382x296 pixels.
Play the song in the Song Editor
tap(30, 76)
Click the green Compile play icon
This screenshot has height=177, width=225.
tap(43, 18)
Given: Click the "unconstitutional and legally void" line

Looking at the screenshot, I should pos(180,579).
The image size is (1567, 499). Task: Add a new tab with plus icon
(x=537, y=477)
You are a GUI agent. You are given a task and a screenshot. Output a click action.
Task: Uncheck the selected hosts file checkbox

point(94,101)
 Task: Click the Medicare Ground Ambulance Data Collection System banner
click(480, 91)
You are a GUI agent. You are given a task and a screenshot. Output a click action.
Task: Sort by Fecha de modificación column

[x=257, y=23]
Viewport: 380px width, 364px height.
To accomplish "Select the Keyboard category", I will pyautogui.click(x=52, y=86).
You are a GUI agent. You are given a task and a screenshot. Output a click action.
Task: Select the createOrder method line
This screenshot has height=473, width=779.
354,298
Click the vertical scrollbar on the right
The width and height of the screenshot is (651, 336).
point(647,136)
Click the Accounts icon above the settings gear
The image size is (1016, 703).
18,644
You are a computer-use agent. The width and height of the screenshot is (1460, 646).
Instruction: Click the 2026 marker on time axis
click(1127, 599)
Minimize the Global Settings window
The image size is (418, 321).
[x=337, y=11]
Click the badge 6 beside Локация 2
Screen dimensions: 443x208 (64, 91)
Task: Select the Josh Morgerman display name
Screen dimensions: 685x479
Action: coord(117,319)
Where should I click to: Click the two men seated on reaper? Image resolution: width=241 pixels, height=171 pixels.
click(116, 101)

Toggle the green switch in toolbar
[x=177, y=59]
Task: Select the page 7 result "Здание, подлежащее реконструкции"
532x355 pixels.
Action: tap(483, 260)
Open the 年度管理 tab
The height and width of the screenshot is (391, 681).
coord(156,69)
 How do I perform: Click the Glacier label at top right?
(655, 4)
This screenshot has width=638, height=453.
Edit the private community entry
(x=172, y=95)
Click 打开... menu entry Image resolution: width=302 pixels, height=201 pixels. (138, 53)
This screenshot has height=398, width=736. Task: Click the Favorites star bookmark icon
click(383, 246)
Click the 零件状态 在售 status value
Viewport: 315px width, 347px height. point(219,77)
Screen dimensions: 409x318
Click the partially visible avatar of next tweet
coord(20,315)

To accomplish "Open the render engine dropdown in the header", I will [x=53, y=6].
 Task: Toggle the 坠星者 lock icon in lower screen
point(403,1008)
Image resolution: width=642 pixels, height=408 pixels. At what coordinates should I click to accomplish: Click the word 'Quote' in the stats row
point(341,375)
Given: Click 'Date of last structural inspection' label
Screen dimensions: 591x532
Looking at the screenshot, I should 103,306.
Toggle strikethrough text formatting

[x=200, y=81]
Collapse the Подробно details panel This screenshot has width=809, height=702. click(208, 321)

Task goal: Reproduce the entries above in full, so that each one reads exactly as before.

Answer area:
382x296 pixels.
Play the song in the Song Editor
tap(30, 76)
Click the green Compile play icon
This screenshot has height=177, width=225.
tap(43, 18)
Given: Click the "unconstitutional and legally void" line

Looking at the screenshot, I should pos(180,579).
The image size is (1567, 499). Task: Add a new tab with plus icon
(x=537, y=477)
You are a GUI agent. You are given a task and a screenshot. Output a click action.
Task: Uncheck the selected hosts file checkbox

point(94,101)
 Task: Click the Medicare Ground Ambulance Data Collection System banner
click(480, 91)
You are a GUI agent. You are given a task and a screenshot. Output a click action.
Task: Sort by Fecha de modificación column

[x=257, y=23]
Viewport: 380px width, 364px height.
To accomplish "Select the Keyboard category", I will pyautogui.click(x=52, y=86).
You are a GUI agent. You are given a task and a screenshot. Output a click action.
Task: Select the createOrder method line
This screenshot has height=473, width=779.
354,298
Click the vertical scrollbar on the right
The width and height of the screenshot is (651, 336).
point(647,136)
Click the Accounts icon above the settings gear
The image size is (1016, 703).
18,644
You are a computer-use agent. The width and height of the screenshot is (1460, 646).
Instruction: Click the 2026 marker on time axis
click(1127, 599)
Minimize the Global Settings window
The image size is (418, 321).
[x=337, y=11]
Click the badge 6 beside Локация 2
Screen dimensions: 443x208 (64, 91)
Task: Select the Josh Morgerman display name
Screen dimensions: 685x479
Action: coord(117,319)
Where should I click to: Click the two men seated on reaper? Image resolution: width=241 pixels, height=171 pixels.
click(116, 101)

Toggle the green switch in toolbar
[x=177, y=59]
Task: Select the page 7 result "Здание, подлежащее реконструкции"
532x355 pixels.
Action: tap(483, 260)
Open the 年度管理 tab
The height and width of the screenshot is (391, 681).
coord(156,69)
 How do I perform: Click the Glacier label at top right?
(655, 4)
This screenshot has width=638, height=453.
Edit the private community entry
(x=172, y=95)
Click 打开... menu entry Image resolution: width=302 pixels, height=201 pixels. (138, 53)
This screenshot has height=398, width=736. Task: Click the Favorites star bookmark icon
click(383, 246)
Click the 零件状态 在售 status value
Viewport: 315px width, 347px height. point(219,77)
Screen dimensions: 409x318
Click the partially visible avatar of next tweet
coord(20,315)

To accomplish "Open the render engine dropdown in the header", I will [x=53, y=6].
 Task: Toggle the 坠星者 lock icon in lower screen
point(403,1008)
Image resolution: width=642 pixels, height=408 pixels. At what coordinates should I click to accomplish: Click the word 'Quote' in the stats row
point(341,375)
Given: Click 'Date of last structural inspection' label
Screen dimensions: 591x532
Looking at the screenshot, I should 103,306.
Toggle strikethrough text formatting

[x=200, y=81]
Collapse the Подробно details panel This screenshot has width=809, height=702. click(208, 321)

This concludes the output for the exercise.